* [Extracted text]:
━━━━

In ten days I’ll be 81, not a prime number thanks to nine. This
means if you placed nine candles in a row and then another nine perpendicular to
those and made a square and filled it in and then lit them all you would have
81 before the house burned down.
I prefer to think that I’m thirty-one years into my fifties.
At a certain point in life we do not get any older except in our eyes, ears,
skin and bones. I’m sure all my friends would agree. I’m so fortunate to have
friends older than me. It has kept me young, at least in my delusional state.
Bette Davis who famously declared that old age is not for
sissies, proved it by dying at eight-one. Boris Karloff also checked out at
this age. He had a career scaring the hell out of people long enough. He was
first cast as Frankenstein nosing out Bela Lugosi for the part when the
producer started laughing at Lugosi’s make-up. Karloff was fitted with eleven
pound shoes to give him the monster walk. No wonder he didn’t make it to
eight-two. Lugosi had to settle for Dracula. Between Boris and Bela I probably
lost a few years.

━━━━

* [Information provided]:

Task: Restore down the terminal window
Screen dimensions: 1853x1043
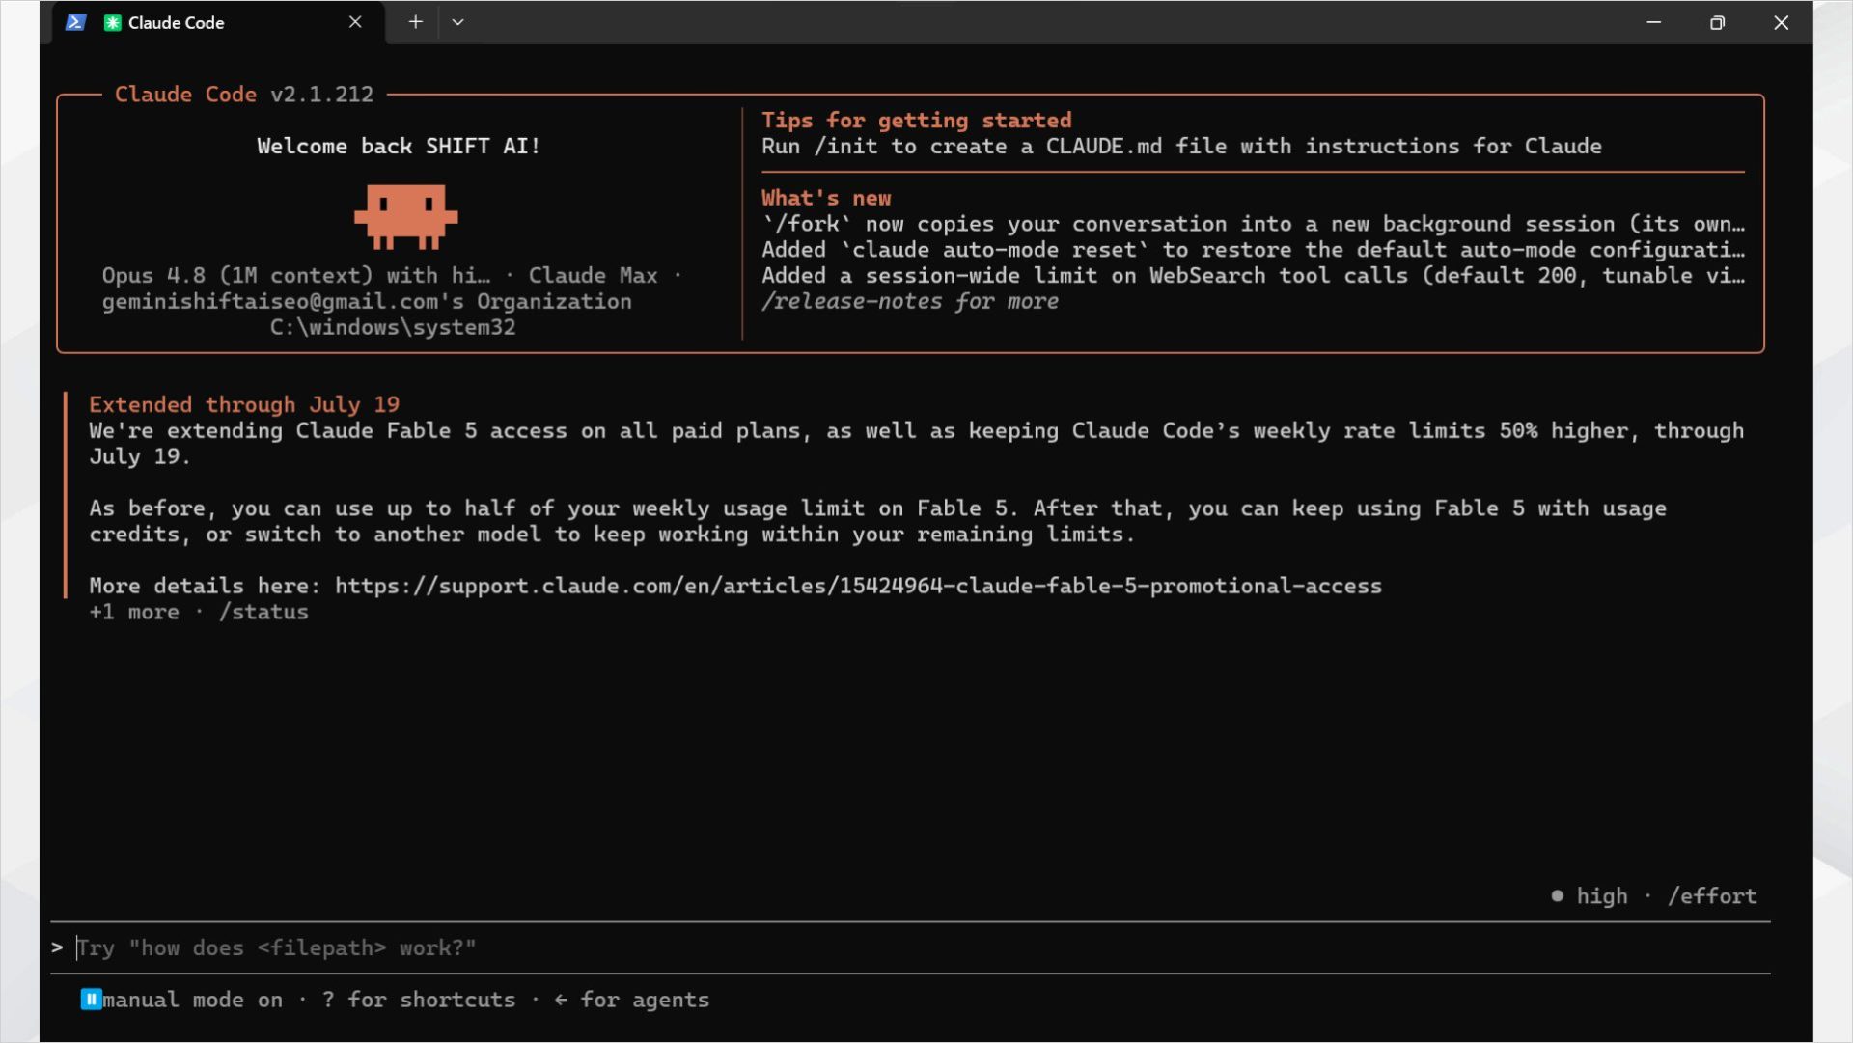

━━━━

* [Exercise 1]: In the reflection on turning 81, why did Boris Karloff get the part of Frankenstein instead of Bela Lugosi? Answer in one to three sentences.
* [Exercise 2]:
Answer these questions from the reflection on turning 81:
(a) How many candles go in each row of the square the writer describes?
(b) What did Bette Davis famously declare?
(c) Which part did Lugosi have to settle for?
* [Exercise 3]: Write the next part of the reflection on turning 81, starting after its last sentence.

* [Task response 1]: Karloff beat out Lugosi for the role because the producer started laughing at Lugosi's make-up.

* [Task response 2]:
(a) Nine.
(b) She declared that old age is not for sissies.
(c) Dracula.

* [Task response 3]:
It serves no purpose to compare one’s life with another’s
but one can’t help themselves imagine what Schubert or Mozart would have
accomplished having been allotted this life span. Suffice it to say that I have
lived the years of John Lennon plus Geoge Gershwin with two years left over.
I’m told I’ve been living all this time on the cusp of
Pisces and Aries. No wonder my back is giving out balancing the fish and the
ram, half in water half finding my feet. It’s been an amphibious life. I wouldn’t
have it any other way.
At one time Peggy was twelve years older than I but over the
years she continues to lose a year every birthday. Four days after March 21 we
will celebrate our first thirty years together, our brief encounter. In 1984 I made the leap to a safe unknown, from
nothing to everything. I heard her reciting the Emancipation Proclamation on
the back forty. Actually if I were in bondage it was of my own making. But Peggy reminded me of my vestigial wings.
Every day is the anniversary of yesterday. Traveling together this far is reason enough for
celebration. Another thirty years would make
medical history. I don’t wish to be greedy. I’ll take one decade at a time.